Approximately 281.25\; \rm m. (Assuming that the drag on this ball is negligible, and that g = 10\; \rm m \cdot s^{-2}.)

Explanation:

Assume that the drag (air friction) on this ball is negligible. Motion of this ball during the descent:

  • Horizontal: no acceleration, velocity is constant (at v(\text{horizontal}) is constant throughout the descent.)
  • Vertical: constant downward acceleration at g = 10\; \rm m \cdot s^{-2}, starting at 0\; \rm m \cdot s^{-1}.

The horizontal velocity of this ball is constant during the descent. The horizontal distance that the ball has travelled during the descent is also given: x(\text{horizontal}) = 30\; \rm m. Combine these two quantities to find the duration of this descent:

\begin{aligned}t &= \frac{x(\text{horizontal})}{v(\text{horizontal})} \\ &= \frac{30\; \rm m}{4\; \rm m \cdot s^{-1}} = 7.5\; \rm s\end{aligned}.

In other words, the ball in this question start at a vertical velocity of u = 0\; \rm m \cdot s^{-1}, accelerated downwards at g = 10\; \rm m \cdot s^{-2}, and reached the ground after t = 7.5\; \rm s.

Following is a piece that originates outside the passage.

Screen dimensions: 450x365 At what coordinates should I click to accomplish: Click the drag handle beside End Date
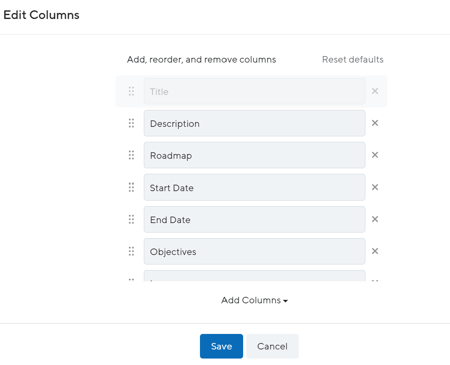pos(131,219)
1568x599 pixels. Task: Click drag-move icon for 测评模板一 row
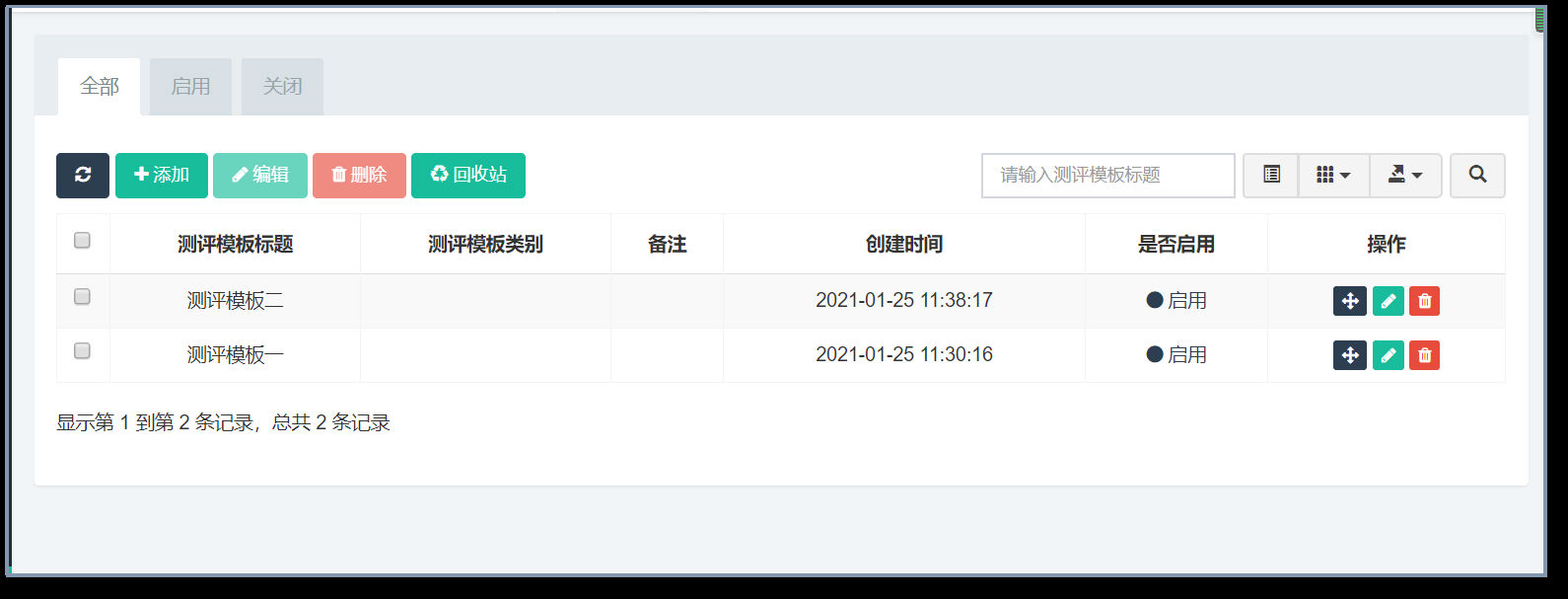[1349, 355]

Apply the SUVAT equation \displaystyle x(\text{vertical}) = -\frac{1}{2}\, g \cdot t^{2} + v_0\cdot t to find the vertical displacement of this ball.

\begin{aligned}& x(\text{vertical}) \\[0.5em] &= -\frac{1}{2}\, g \cdot t^{2} + v_0\cdot t\\[0.5em] &= - \frac{1}{2} \times 10\; \rm m \cdot s^{-2} \times (7.5\; \rm s)^{2} \\ & \quad \quad + 0\; \rm m \cdot s^{-1} \times 7.5\; s \\[0.5em] &= -281.25\; \rm m\end{aligned}.

In other words, the ball is 281.25\; \rm m below where it was before the descent (hence the negative sign in front of the number.) The height of this cliff would be 281.25\; \rm m\!.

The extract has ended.